Logically Bulletin: Threats to election officials and voting machines in California are likely to increase leading up to and during 2024 US elections
Logically identified two (2) trends that indicate this future potential increase in threats using Logically Intelligence®, open-source intelligence techniques, and subject matter expertise:
- Election Official Intimidation
- Organization against the use of voting machines
Election Official Intimidation
Election official intimidation has steadily increased since the 2020 US elections, largely due to the proliferation of misinformation, disinformation, and malinformation (MDM) narratives. As such intimidation has become increasingly normalized through both political and non-political discourse, online and real-world threats to election officials have also increased. During the June 2022 primaries, armed individuals claiming to be election observers forced¹ their way into an election facility in Shasta County. Around the same time, the Nevada County Assistant County Clerk Recorder was the target of a harassment campaign and received one threat².

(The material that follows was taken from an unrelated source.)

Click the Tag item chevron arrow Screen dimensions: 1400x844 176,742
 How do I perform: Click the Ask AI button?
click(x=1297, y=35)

Organizing Against the Use of Voting Machines
MDM narratives that voting machines, particularly those produced by Dominion Voting Systems and Smartmatic, were used to commit election fraud circulated widely during the 2020 US elections and continued during the 2022 US midterm elections. As a result, efforts to ban or remove such voting machines from being used in elections have proliferated in various states, including California. In January 2023, online users coordinated on fringe social media platforms (e.x. Telegram, Truth Social) to organize against the use of Dominion voting machines in Kern County, CA. In March 2023, Shasta County canceled its contract with Dominion and began moving towards counting ballots by hand³.

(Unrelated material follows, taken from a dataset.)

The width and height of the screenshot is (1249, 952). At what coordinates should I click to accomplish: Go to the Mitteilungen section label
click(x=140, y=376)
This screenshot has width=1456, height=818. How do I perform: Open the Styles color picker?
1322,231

While the California state-legislature recently passed AB 969 on voting systems that bans hand-counts in jurisdictions with more than 1,000 registered voters and passed SB 1131 that helps protect election official’s privacy⁴, MDM narratives about election officials and voting machines are likely to continue to proliferate through online and social media.

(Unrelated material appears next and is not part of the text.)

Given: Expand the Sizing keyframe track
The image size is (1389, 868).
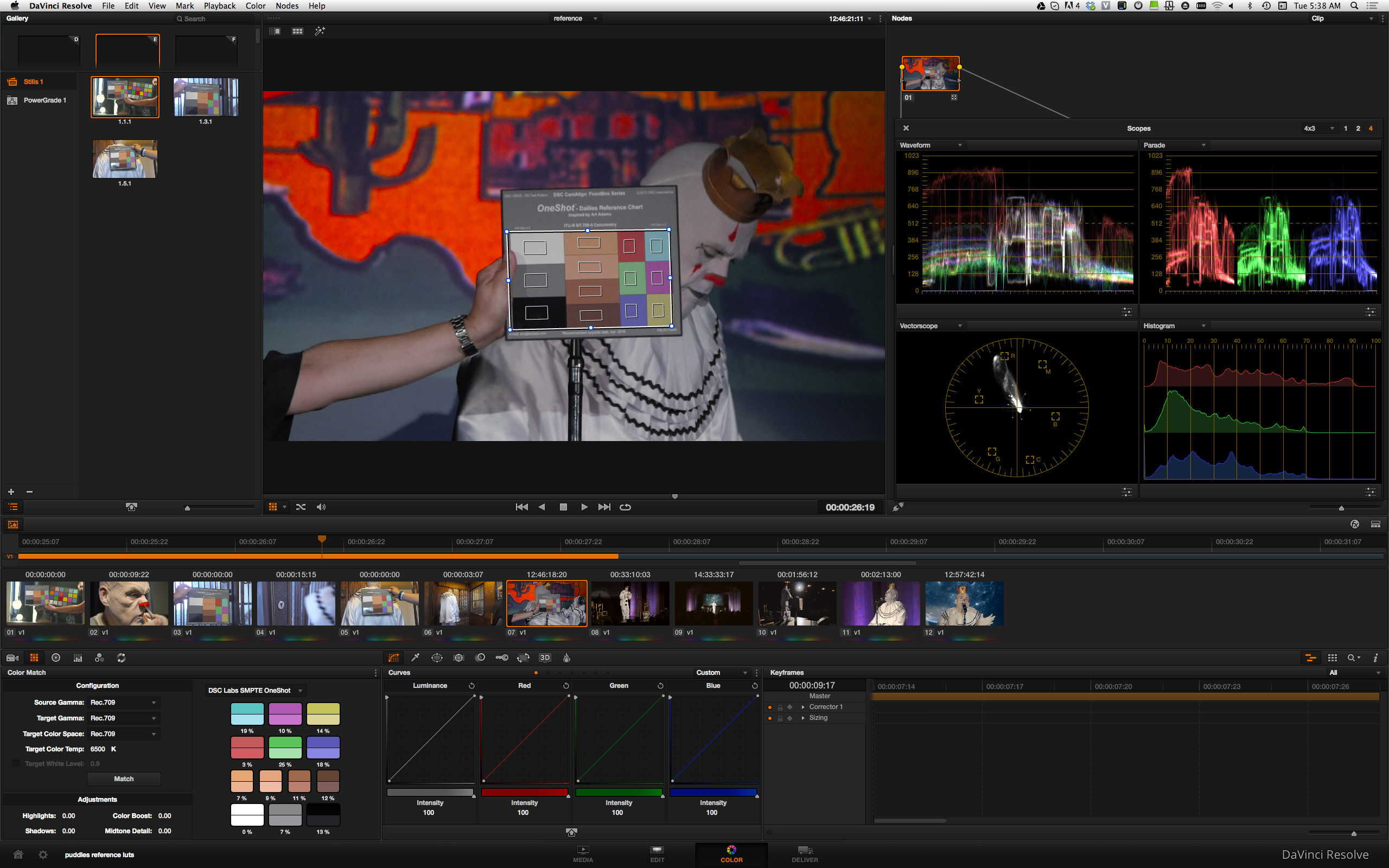Looking at the screenshot, I should [x=803, y=718].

These MDM narratives will likely lead to an increase in threats to election officials and cause a further shortage in election workers. Such narratives could also spur new efforts to ban voting machines and inspire attempts to physically damage or destroy voting machines, similar to how MDM narratives about mail-in ballots led to attacks on ballot drop boxes both across the country and in California⁵. If unaddressed, these trends could potentially decrease California’s capacity to administer elections effectively.